SEGURANÇA

Dependência de baterias chinesas coloca Exército dos EUA em risco, alerta imprensa

Análise revela vulnerabilidades estratégicas nas Forças Armadas dos Estados Unidos devido à terceirização de tecnologia.

Por Sputnik Brasil Publicado em 01/09/2026 às 12:12
Dependência do Exército dos EUA em baterias chinesas gera vulnerabilidades estratégicas, diz análise. © AP Photo / Mindaugas Kulbis

A dependência das Forças Armadas dos EUA em relação às baterias fabricadas na China representa uma vulnerabilidade estratégica cada vez maior para Washington, escreveu um jornal norte-americano.

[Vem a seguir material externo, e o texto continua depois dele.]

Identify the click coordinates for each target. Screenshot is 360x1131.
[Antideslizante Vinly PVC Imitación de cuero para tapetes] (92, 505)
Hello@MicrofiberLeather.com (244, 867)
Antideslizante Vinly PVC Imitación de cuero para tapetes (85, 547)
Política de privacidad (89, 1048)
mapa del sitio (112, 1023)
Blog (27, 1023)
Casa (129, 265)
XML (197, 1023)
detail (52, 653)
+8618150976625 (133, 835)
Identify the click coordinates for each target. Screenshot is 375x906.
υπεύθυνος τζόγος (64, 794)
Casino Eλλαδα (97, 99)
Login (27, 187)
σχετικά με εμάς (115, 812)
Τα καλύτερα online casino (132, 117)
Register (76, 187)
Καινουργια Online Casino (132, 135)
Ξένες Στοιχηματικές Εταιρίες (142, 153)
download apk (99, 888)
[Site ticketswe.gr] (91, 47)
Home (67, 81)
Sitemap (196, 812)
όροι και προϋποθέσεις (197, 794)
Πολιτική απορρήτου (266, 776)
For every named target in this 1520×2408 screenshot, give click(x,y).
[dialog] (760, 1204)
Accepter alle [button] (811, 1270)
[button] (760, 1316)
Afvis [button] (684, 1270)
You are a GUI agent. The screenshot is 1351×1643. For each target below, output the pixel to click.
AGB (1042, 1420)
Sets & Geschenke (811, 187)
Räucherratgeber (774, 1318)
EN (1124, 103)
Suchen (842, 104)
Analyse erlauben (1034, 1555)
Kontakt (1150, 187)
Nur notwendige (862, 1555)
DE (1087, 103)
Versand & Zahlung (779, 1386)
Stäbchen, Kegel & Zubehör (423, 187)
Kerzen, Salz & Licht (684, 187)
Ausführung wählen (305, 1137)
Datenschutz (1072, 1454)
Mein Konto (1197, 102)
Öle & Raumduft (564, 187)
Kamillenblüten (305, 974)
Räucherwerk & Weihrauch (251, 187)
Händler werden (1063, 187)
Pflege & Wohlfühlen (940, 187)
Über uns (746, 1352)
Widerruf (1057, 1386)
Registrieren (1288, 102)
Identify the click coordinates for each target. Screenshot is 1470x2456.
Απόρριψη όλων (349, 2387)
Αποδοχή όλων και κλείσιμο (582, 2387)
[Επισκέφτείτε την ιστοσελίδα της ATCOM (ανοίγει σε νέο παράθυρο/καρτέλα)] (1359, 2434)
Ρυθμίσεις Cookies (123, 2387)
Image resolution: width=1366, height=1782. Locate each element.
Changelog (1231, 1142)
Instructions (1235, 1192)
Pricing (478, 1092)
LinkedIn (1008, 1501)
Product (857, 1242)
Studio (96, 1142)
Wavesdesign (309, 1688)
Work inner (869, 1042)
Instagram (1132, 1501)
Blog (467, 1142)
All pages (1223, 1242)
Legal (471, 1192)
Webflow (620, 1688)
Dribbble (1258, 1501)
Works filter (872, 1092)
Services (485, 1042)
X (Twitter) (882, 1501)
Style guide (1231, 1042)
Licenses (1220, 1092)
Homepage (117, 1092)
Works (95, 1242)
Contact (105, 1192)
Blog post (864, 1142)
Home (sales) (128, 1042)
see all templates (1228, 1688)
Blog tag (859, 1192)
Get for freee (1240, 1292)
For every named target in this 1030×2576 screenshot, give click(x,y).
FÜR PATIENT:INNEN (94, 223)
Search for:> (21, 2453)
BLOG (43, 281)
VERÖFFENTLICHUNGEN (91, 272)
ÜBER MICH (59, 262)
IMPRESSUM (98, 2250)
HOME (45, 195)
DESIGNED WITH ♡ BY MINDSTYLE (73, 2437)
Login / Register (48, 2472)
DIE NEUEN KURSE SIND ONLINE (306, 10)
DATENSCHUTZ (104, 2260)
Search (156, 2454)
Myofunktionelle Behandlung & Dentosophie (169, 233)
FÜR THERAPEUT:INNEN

O jornal salienta que a dependência de fontes de energia externas poderia representar um risco tático para as forças estadunidenses no campo de batalha.

Segundo a matéria, os equipamentos militares dos EUA, que vão desde artilharia pesada e sistemas computacionais avançados até as roupas íntimas dos soldados, passam por rigorosas inspeções oficiais para garantir confiabilidade e manter a base industrial nacional.

"No entanto, uma categoria crucial de equipamentos não recebe a mesma atenção: os carregadores portáteis fabricados na China [...]. As tropas dependem desses sistemas para obter eletricidade no campo de batalha", ressalta a publicação.

Especifica-se que, embora sejam poderosas o suficiente para substituir pequenos geradores, essas baterias superdimensionadas não foram submetidas a testes rigorosos de laboratório militar nem receberam autorização completa para segurança ou padrões de proteção.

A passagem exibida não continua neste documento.